I want you to work in [MODE:select:solve for net work,solve for final kinetic energy or final velocity,solve for initial velocity] using the work-energy theorem, W_net = delta-KE = one-half x m x v_f^2 minus one-half x m x v_i^2, where W_net is the net work done by all forces combined, m is mass in kilograms, and v_f and v_i are final and initial speed in meters per second. If I've described an actual situation in [WORD_PROBLEM?], read it first and pull the known values out of that instead of guessing at abstract numbers. Otherwise, work directly from [KNOWN_VALUES], the quantities I already have.

Before solving anything, state plainly that W_net here means the combined work of every force acting on the object, not just one applied force in isolation, if friction or gravity are also doing work during the same motion, their contributions are already folded into this single net value, and pulling them apart requires knowing each force and displacement separately, a completely different calculation from this one.

Before solving anything else, sanity-check what you're given. Mass must be a positive number, and speeds should be non-negative, since kinetic energy only cares about speed, not direction.

If I chose solve for net work, calculate one-half x m x v_f^2 as its own explicit step, calculate one-half x m x v_i^2 as a second separate step, then subtract the two as a third step, keeping all three stages visibly distinct rather than collapsed into one line. If I chose solve for final kinetic energy or final velocity, isolate the needed quantity algebraically first, KE_f = W_net + KE_i, or v_f = the square root of ((2 x (W_net + KE_i)) / m), before substituting any numbers, keeping the algebraic isolation step visibly separate from the numeric substitution step. If I chose solve for initial velocity, use the mirrored isolation, v_i = the square root of ((2 x (KE_f minus W_net)) / m), the same discipline in reverse.

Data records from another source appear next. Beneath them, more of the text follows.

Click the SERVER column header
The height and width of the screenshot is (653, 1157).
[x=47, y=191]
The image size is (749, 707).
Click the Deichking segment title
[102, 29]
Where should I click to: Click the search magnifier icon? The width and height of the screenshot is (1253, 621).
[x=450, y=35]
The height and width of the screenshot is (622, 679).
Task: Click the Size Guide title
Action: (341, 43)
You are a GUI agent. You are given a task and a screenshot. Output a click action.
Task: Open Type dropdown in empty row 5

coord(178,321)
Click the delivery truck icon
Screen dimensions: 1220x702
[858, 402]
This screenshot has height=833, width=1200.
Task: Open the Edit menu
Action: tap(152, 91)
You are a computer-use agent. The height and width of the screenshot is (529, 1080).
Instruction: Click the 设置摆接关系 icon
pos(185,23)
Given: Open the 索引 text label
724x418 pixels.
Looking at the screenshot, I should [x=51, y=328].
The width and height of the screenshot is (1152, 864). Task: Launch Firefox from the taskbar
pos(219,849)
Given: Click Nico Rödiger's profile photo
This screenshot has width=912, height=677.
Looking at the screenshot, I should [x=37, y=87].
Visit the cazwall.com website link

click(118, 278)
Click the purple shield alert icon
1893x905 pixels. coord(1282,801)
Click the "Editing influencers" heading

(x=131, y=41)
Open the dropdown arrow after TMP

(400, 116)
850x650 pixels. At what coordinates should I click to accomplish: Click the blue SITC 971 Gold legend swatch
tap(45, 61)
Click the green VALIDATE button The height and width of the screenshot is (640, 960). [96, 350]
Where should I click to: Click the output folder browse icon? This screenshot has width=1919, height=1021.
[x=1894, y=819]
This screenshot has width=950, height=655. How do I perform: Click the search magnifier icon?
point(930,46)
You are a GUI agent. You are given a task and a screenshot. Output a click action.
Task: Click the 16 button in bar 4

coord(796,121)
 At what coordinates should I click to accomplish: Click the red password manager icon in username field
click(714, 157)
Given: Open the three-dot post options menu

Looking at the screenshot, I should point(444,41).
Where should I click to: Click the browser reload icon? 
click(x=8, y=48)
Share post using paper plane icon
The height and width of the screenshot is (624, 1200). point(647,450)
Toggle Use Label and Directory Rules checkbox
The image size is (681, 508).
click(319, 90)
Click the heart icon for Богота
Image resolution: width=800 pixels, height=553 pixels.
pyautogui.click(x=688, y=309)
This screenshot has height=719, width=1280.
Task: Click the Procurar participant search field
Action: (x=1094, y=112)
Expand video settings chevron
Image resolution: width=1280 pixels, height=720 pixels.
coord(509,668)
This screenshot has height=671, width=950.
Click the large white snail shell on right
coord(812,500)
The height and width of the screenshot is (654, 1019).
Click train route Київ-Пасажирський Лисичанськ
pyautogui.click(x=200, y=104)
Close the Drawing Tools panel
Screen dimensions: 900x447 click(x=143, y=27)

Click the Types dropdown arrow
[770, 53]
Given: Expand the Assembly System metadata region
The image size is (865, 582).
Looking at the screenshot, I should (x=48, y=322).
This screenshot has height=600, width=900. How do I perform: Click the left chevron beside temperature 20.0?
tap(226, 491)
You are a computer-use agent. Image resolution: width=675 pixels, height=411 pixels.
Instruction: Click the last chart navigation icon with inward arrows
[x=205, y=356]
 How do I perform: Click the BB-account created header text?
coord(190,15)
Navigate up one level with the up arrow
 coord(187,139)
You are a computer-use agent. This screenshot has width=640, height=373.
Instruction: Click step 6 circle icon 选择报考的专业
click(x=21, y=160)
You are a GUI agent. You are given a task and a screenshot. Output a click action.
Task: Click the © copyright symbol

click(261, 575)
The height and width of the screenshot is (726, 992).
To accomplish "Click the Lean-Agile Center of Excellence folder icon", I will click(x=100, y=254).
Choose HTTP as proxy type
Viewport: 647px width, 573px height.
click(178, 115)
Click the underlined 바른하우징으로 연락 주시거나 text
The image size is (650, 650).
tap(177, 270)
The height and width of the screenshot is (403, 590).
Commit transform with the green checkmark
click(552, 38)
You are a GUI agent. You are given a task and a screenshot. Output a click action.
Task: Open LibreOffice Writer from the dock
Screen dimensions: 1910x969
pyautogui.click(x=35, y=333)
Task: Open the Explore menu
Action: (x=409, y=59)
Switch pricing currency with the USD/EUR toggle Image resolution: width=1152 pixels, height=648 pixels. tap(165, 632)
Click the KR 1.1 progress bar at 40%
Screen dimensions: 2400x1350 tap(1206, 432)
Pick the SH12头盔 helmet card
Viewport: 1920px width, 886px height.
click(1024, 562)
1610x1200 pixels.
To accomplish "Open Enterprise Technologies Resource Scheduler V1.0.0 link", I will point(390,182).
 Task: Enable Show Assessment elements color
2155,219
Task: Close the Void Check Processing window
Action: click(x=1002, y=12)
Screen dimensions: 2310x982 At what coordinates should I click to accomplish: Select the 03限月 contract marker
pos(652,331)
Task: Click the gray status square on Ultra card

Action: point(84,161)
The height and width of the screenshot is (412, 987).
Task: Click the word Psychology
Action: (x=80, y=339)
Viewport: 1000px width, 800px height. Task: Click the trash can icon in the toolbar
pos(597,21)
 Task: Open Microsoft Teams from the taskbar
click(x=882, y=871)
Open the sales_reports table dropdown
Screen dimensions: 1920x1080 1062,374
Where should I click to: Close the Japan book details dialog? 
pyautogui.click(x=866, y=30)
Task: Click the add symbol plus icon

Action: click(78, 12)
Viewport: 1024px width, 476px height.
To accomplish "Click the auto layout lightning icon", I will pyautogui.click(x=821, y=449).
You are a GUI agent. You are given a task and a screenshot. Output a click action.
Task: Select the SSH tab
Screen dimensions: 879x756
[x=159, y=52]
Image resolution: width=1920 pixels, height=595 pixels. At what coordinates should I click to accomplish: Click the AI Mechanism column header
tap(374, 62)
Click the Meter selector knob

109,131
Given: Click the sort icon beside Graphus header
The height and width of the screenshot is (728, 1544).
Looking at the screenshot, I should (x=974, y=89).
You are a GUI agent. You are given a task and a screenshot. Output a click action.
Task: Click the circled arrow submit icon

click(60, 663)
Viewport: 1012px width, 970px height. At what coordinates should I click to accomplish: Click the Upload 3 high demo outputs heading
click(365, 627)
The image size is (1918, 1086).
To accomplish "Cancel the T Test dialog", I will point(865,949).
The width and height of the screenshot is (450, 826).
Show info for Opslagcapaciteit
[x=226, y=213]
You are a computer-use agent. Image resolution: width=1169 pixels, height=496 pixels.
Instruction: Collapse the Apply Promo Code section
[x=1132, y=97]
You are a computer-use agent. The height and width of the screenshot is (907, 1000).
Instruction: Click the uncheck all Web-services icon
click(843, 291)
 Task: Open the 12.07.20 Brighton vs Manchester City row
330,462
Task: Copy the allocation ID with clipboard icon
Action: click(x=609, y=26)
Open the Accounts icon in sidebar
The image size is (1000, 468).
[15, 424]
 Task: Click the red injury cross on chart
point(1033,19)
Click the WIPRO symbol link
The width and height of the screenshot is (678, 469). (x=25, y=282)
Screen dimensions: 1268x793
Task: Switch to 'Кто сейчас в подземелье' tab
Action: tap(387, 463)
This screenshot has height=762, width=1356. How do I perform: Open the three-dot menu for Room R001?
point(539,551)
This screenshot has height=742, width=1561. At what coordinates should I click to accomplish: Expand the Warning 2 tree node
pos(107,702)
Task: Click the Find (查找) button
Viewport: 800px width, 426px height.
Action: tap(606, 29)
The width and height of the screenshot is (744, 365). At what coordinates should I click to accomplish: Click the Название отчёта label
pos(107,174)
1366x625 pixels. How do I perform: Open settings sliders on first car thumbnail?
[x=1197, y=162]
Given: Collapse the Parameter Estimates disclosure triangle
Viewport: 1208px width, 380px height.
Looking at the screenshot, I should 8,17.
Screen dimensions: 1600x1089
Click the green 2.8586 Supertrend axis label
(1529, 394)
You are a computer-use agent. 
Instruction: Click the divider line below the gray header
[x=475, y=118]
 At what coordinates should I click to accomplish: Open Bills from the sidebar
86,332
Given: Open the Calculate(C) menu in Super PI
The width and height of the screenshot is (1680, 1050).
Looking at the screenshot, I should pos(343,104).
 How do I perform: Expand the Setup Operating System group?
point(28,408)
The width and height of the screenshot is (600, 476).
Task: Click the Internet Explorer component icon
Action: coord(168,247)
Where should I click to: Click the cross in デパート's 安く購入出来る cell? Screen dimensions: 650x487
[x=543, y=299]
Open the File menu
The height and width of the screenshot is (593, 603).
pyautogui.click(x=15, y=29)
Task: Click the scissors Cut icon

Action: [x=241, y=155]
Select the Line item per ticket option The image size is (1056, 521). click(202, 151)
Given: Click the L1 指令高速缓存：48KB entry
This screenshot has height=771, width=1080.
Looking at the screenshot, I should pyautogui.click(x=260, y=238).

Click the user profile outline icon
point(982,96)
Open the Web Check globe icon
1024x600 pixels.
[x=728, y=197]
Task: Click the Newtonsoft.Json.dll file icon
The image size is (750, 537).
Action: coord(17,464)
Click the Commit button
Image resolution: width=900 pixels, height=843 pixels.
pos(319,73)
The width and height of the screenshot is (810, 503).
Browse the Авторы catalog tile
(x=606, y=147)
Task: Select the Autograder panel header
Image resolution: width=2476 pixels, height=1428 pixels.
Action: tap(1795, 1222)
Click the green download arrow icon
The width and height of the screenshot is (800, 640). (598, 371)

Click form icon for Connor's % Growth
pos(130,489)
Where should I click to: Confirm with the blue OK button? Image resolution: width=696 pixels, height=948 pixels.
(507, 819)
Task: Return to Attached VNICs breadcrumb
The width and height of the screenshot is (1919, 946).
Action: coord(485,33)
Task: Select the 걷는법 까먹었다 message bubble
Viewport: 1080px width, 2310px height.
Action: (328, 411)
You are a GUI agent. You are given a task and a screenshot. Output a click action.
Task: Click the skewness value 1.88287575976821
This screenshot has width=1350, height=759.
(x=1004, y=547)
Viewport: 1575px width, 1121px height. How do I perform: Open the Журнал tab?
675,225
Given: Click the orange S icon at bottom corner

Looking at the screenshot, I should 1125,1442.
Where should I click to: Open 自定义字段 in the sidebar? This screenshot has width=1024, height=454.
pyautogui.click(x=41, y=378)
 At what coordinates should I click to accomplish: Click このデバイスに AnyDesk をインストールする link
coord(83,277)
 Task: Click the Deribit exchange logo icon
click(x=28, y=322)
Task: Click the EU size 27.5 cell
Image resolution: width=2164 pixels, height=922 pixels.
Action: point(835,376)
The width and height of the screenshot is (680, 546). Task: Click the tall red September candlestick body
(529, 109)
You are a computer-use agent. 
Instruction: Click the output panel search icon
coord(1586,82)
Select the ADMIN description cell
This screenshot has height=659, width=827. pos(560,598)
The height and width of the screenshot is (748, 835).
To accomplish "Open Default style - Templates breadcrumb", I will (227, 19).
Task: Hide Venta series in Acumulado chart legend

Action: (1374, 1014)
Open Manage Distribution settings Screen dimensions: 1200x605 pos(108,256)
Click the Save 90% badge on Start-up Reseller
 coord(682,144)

Once you have a value, verify it. Substitute every quantity, including whichever one you just solved for, back into W_net = one-half m v_f^2 minus one-half m v_i^2, recalculate independently, and confirm the result matches. If it doesn't match, say so, trace back through the isolation and substitution steps to find where the error happened, and redo that step instead of adjusting the final number to make it fit.

If I chose explain why this shortcut skips force and acceleration entirely with a worked example, start with the concept itself in one plain sentence: the work-energy theorem exists because work and kinetic energy are directly linked through the same underlying physics that connects force, mass, and acceleration, but the theorem packages that connection into one equation that never requires knowing the acceleration or the time the force acted over, only the net work done and the speeds before and after. Point out when this shortcut is genuinely faster, any problem asking for a final speed or an amount of work where the force itself changes over the distance, like a spring or a variable friction surface, is often much easier through this theorem than through a full force-and-kinematics approach, since the theorem doesn't care how the force varied along the way, only the total work it added up to. Then pick a concrete example, using [KNOWN_VALUES] if I gave you real numbers, or falling back to a simple scenario like a 1500 kilogram car speeding up from 10 to 25 meters per second, if I left that generic, and tell me which one you picked. Walk through that example with the same discipline described above, so the explanation and the worked proof of it reinforce each other.

If the original input was a word problem, translate the final number back into that problem's own language, such as "the engine and road together did about 356,250 joules of net work on the car to speed it up that much," instead of leaving it as a bare value with no connection to what was actually being asked.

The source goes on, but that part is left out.